Hank Jones, véritable monument du piano jazz, est mort dimanche à New York. Tous les connaisseurs s'entendent pour considérer ce pianiste parmi les plus doués de toute l'histoire du jazz. Certes l'un des plus fluides. Également l'un des plus ancrés dans le swing, caractéristique fondamentale du genre.

Depuis un moment, Hank Jones était hospitalisé à l'hôpital Calvary du Bronx. C'est ce que nous a appris le Montréalais Jean-Pierre Leduc, qui fut son manager au cours des deux dernières années après avoir supervisé ses enregistrements sur l'étiquette JustinTime - dont le récent Pleased To Meet You, enregistré de concert avec le pianiste montréalais Oliver Jones il y a deux ans et lancé en 2009.Cet album avait été réalisé à Montréal alors que le vétéran se produisait quatre soirs d'affilée au Festival international de jazz de Montréal, soit dans le cadre de la prestigieuse série Invitation. Oliver Jones, Joe Lovano, Brad Mehldau et Charlie Haden lui avaient chacun donné la réplique. À La Presse, Hank Jones a accordé plusieurs interviews au cours de sa carrière. Chaque fois, l'impeccable styliste a fait preuve d'une courtoisie, d'une humilité et d'une générosité exemplaires. Parole d'interviewer!

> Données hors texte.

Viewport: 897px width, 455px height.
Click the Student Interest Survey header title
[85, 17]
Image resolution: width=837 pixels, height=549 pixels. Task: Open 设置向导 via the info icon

Hank Jones était le frère aîné du fameux trompettiste et chef d'orchestre Thad Jones, ainsi que du batteur Elvin Jones, sans qui le mythique quartette de John Coltrane n'aurait jamais été ce qu'il fut. Son jeu exemplaire s'est d'abord inspiré des premiers maîtres pianistiques du jazz moderne, à commencer par Art Tatum et Teddy Wilson. À l'instar de Nat Cole, Tommy Flanagan et (surtout) Oscar Peterson, Hank Jones a mené très haut les standards de son instrument dans un contexte jazzistique.

Même à quelques jours de ses 90 ans, son jeu était d'une clarté plus qu'étonnante. «Écoute-le... Aucune faute n'est repérable!» m'avait chuchoté Oliver Jones au Théâtre Jean-Duceppe. Tous deux assis à un des derniers concerts, nous partagions la même admiration pour l'aîné.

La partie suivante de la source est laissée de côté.